> Text:
· · ·
Following up on yesterday’s leading items, Federal News Radio breaks down the Trump’s administration’s legislative proposal to dismantle OPM and Avik Roy offers some observations on CMS’s Medicare Advantage and Part D drug pricing final rule.

In the examples of how federal law impacts healthcare department —

  • The Boston Globe reports on a recent study finding a substantial increase in mental health are claims over the past decade, a good thing which the FEHBlog attributes to the 2008 federal mental health parity law among other factors, and 
  • The American Medical Association reports that “2018 marked the first year in which there were fewer physician owners (45.9 percent) than employees (47.4 percent), not so good thing for professionals which the FEHBlog attributes to the Affordable Care Act. To that end, “more than half of physicians, 54.0 percent in 2018, continue to work in practices that are wholly owned by physicians, sometimes referred to as “private practice.” This share is statistically lower than that of 2012 (60.1 percent) and 2014 (56.8 percent), but not that of 2016 (55.8 percent). More than half of the 2012 to 2018 shift away from physician- owned practice occurred during the first two years of that period.
The FEHBlog over the past couple months has been learning about APIs. An API is it the part of the [computer] server that receives requests and sends responses. An example of an API is Medicare’s Blue Button which allows for Medicare claims data to be transmitted to a beneficiary’s phone or table app. Modern Healthcare informs us that Dr. Donald Rucker, the chief of the Office of National Coordinator for Health Information Technology said in an interview that 

If all these [electronic health record interoperability] APIs [such as HL7’s Da Vinci] work, the whole reporting of quality measures will, over time, eventually go away”  Dr. Rucker suggested that one day payers could access data from a provider through an API, and apply machine learning to extract quality measures. That would eliminate the need for clinicians to generate these measures “in a one-off kind of way,” he said.

A win-win for payers and providers.
· · ·
> Data extracts:
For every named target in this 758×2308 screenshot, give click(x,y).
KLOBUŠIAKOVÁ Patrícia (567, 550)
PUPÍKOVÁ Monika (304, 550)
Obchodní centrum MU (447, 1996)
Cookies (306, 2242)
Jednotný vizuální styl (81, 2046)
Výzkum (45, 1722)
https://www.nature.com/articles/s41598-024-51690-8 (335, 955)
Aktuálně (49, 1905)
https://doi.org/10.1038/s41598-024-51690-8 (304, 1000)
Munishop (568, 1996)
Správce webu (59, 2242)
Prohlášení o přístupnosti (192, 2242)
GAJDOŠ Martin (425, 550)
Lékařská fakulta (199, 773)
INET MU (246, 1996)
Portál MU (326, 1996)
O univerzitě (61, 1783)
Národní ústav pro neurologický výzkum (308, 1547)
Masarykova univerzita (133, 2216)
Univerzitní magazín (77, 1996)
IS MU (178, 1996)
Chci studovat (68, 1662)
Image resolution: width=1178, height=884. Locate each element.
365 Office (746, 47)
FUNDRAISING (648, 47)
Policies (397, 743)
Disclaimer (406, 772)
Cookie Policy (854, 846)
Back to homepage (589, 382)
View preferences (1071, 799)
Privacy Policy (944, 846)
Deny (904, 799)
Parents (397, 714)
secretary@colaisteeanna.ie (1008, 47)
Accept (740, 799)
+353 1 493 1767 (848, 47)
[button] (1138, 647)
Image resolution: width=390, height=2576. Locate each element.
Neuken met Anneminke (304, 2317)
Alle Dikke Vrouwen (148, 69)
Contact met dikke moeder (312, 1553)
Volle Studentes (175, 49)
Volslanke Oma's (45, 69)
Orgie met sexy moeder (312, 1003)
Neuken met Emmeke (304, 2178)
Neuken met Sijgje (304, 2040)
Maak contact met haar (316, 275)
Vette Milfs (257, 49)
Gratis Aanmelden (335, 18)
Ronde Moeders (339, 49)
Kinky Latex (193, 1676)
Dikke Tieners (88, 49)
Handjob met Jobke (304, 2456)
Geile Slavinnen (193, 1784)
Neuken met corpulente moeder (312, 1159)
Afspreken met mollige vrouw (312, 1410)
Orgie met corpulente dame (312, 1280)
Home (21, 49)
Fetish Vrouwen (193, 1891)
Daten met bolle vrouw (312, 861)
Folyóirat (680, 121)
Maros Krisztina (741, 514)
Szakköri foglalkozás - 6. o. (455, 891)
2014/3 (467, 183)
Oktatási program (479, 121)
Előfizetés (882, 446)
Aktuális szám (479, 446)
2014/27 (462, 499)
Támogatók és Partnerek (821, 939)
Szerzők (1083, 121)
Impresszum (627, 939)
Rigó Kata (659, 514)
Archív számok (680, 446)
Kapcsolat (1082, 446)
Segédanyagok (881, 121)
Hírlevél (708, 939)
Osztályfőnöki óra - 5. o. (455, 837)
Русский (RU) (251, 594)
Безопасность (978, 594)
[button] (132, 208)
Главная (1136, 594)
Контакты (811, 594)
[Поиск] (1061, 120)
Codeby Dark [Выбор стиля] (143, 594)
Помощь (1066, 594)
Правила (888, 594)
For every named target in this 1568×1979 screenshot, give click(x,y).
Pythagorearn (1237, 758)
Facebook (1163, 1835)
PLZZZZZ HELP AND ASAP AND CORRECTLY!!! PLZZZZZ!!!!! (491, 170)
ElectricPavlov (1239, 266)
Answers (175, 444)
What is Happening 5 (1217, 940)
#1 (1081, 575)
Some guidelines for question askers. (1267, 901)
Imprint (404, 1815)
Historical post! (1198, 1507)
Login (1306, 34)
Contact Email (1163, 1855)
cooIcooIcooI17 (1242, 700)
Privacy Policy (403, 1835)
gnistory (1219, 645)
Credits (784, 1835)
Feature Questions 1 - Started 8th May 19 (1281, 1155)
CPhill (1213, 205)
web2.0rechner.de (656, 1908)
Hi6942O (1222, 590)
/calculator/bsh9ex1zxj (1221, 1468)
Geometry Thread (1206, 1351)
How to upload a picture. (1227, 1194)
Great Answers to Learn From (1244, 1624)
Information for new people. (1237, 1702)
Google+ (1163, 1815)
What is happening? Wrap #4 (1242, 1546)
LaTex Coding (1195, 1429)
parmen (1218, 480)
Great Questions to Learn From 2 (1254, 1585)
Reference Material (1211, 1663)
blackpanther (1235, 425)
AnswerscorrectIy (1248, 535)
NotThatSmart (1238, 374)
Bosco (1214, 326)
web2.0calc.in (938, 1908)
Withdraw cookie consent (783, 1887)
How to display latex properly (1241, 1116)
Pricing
· · ·
> Parts of the exercise:
[1] According to the post, what percentage of physicians were employees in 2018?
[2] Reproduce the part of the post from "If all these" up to and including "payers and providers." word for word.

> Solutions to each task:
[1] 47.4 percent

[2]
If all these [electronic health record interoperability] APIs [such as HL7’s Da Vinci] work, the whole reporting of quality measures will, over time, eventually go away”  Dr. Rucker suggested that one day payers could access data from a provider through an API, and apply machine learning to extract quality measures. That would eliminate the need for clinicians to generate these measures “in a one-off kind of way,” he said.

A win-win for payers and providers.